◆ Given text:

There are villages, and there are villages with paperwork. Raheny's first written mention dates to 570 AD - making the settlement older than the city it now belongs to, older than Christianity in Ireland's western counties, older than the Vikings who would eventually sail into Dublin Bay just south of here. The Old Irish word raheny preserves in its sound the structure of the place: a rath, a ringfort, the circular earthen enclosure of an Iron Age chieftain named Eanna whose name has outlasted his bones by a millennium and a half. Walk through the modern village today and you are walking across what was once his fort - its outline still visible in the curve of a graveyard wall and an embankment behind the Scout Den.
Excavations in the 1970s suggested the rath was about 110 metres across, large enough to enclose a sizeable settlement. It would have had timber roundhouses inside its earthen banks, a defensive ditch outside, and access to a holy well dedicated to the local patron St. Assam. The well sat in a field now occupied by the Church of Our Lady Mother of Divine Grace; when last recorded it was just a depression in the ground, eventually covered over and its waters diverted into the Santry River that runs through the village. Another well near the boating lake in St. Anne's Park is still marked by a stone cupola - dry now for decades despite repeated efforts to revive its flow. The ringfort's outline is fragmentary, but the modern village's odd geometry - the way the streets curve and the church grounds bulge - is the rath insisting on its old shape.

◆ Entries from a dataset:
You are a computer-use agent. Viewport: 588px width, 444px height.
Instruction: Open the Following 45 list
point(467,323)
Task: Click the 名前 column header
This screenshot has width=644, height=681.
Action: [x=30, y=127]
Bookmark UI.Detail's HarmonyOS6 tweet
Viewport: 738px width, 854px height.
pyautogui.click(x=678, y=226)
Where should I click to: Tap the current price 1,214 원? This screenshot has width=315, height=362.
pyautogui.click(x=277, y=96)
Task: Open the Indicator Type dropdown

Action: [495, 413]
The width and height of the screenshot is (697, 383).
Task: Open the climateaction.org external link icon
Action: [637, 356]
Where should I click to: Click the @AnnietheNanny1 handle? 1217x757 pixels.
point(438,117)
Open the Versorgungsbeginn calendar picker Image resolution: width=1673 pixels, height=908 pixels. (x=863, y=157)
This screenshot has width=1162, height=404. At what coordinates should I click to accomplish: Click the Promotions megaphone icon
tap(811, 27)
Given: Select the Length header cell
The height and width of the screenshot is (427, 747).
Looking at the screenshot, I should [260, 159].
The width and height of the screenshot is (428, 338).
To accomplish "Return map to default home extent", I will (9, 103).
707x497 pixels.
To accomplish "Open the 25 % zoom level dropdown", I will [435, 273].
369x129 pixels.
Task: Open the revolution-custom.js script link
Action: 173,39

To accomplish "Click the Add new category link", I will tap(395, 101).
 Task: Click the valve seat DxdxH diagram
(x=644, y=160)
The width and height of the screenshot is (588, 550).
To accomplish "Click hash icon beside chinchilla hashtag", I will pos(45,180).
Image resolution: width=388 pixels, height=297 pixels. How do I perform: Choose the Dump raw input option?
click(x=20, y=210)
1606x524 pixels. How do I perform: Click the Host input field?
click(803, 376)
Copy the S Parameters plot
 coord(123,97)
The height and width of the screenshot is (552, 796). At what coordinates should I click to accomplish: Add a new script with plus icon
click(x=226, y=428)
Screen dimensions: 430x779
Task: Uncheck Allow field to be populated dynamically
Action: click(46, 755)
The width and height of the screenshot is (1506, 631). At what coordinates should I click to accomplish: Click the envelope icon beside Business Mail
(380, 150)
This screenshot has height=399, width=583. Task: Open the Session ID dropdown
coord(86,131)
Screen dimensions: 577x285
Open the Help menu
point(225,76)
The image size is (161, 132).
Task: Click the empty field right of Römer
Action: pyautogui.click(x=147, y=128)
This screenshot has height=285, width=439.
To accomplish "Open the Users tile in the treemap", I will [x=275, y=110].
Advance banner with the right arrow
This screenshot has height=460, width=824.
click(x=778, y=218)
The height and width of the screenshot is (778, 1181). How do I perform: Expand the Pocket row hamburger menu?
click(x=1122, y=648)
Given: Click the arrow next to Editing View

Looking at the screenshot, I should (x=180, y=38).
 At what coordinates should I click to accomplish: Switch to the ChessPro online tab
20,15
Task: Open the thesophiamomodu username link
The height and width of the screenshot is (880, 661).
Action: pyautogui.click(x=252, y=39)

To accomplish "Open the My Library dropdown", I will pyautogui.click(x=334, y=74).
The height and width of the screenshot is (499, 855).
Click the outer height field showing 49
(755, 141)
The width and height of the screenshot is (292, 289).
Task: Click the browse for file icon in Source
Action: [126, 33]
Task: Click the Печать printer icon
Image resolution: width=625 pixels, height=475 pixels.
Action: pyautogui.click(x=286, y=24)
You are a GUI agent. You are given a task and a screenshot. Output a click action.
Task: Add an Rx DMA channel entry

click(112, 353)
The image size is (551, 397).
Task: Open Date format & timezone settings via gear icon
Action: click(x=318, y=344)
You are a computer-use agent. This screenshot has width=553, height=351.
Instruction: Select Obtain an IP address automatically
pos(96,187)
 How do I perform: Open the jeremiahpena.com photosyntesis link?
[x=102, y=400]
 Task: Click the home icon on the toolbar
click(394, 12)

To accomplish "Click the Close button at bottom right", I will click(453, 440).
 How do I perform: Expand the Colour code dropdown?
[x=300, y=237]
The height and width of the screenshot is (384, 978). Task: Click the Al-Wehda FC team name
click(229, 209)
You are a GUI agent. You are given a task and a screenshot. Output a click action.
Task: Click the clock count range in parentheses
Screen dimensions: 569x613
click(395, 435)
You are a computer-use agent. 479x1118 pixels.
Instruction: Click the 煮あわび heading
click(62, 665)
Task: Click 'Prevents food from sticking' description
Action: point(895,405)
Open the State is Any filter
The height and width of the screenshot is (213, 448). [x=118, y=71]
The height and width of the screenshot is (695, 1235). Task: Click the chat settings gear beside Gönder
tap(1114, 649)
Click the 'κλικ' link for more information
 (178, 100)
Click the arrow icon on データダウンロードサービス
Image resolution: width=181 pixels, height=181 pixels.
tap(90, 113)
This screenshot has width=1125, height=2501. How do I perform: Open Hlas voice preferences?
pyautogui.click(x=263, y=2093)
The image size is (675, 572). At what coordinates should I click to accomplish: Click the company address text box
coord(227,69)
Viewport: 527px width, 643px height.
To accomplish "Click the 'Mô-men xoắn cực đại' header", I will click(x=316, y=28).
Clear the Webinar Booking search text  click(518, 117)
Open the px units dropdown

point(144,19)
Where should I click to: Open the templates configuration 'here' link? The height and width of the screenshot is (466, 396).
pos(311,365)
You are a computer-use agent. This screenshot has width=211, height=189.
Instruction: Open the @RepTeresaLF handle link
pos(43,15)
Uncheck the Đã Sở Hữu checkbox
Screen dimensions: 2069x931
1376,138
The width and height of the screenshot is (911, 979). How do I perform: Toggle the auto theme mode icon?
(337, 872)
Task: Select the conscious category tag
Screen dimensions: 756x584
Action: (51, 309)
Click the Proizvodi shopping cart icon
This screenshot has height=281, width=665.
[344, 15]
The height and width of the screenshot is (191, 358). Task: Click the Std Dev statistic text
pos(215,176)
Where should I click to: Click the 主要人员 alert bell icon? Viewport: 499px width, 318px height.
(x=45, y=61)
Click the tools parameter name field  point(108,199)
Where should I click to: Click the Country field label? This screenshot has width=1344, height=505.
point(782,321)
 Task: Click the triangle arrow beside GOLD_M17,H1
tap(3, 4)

◆ Work instruction A: Write out the part of the Raheny text that opens with the words containing "There are villages, and" and closes with "the Scout Den.".
◆ Work instruction B: Write what comes next in the text about Raheny's history, picking up after its final sentence.

◆ Task answer A:
There are villages, and there are villages with paperwork. Raheny's first written mention dates to 570 AD - making the settlement older than the city it now belongs to, older than Christianity in Ireland's western counties, older than the Vikings who would eventually sail into Dublin Bay just south of here. The Old Irish word raheny preserves in its sound the structure of the place: a rath, a ringfort, the circular earthen enclosure of an Iron Age chieftain named Eanna whose name has outlasted his bones by a millennium and a half. Walk through the modern village today and you are walking across what was once his fort - its outline still visible in the curve of a graveyard wall and an embankment behind the Scout Den.

◆ Task answer B:
On Station Road near the Howth Road junction stand eight cottages arranged in a gentle crescent, the oldest buildings in Raheny still in use. They were built around 1790 by Samuel Dick, then Governor of the Bank of Ireland, to house the men who worked his estate. The locals call them the Doh-Ray-Mee cottages because their stepped facades, viewed from the road, look exactly like a row of piano keys. The cottage nearest the Manhattan pub used to be the village post office. Samuel Dick left the cottages in trust to support what is now Springdale School, and the rents from seven of them still help run the school more than two centuries after he died.
Raheny shares two of Dublin's largest municipal parks with neighbouring Clontarf. North Bull Island is a UNESCO biosphere reserve - a five-kilometre crescent of sand and dune that did not exist before 1800, accreted by tides after a sea wall was built to keep Dublin Bay navigable. The 5 km Dollymount Strand runs the length of its seaward side. On the inland side sits St. Anne's Park, formerly the estate of the Guinness family of brewing fame, who lived in a now-demolished mansion among 240 acres of formal gardens, rose beds and ornamental follies. The folly towers and a Roman-style temple still stand. So does St. Anne's Golf Club, founded by Raheny locals in 1921, and the Royal Dublin Golf Club, which has its service entrance on the Raheny side of the island. Few suburbs in Europe can claim a 5 km beach and two municipal parks of this scale on their own doorstep.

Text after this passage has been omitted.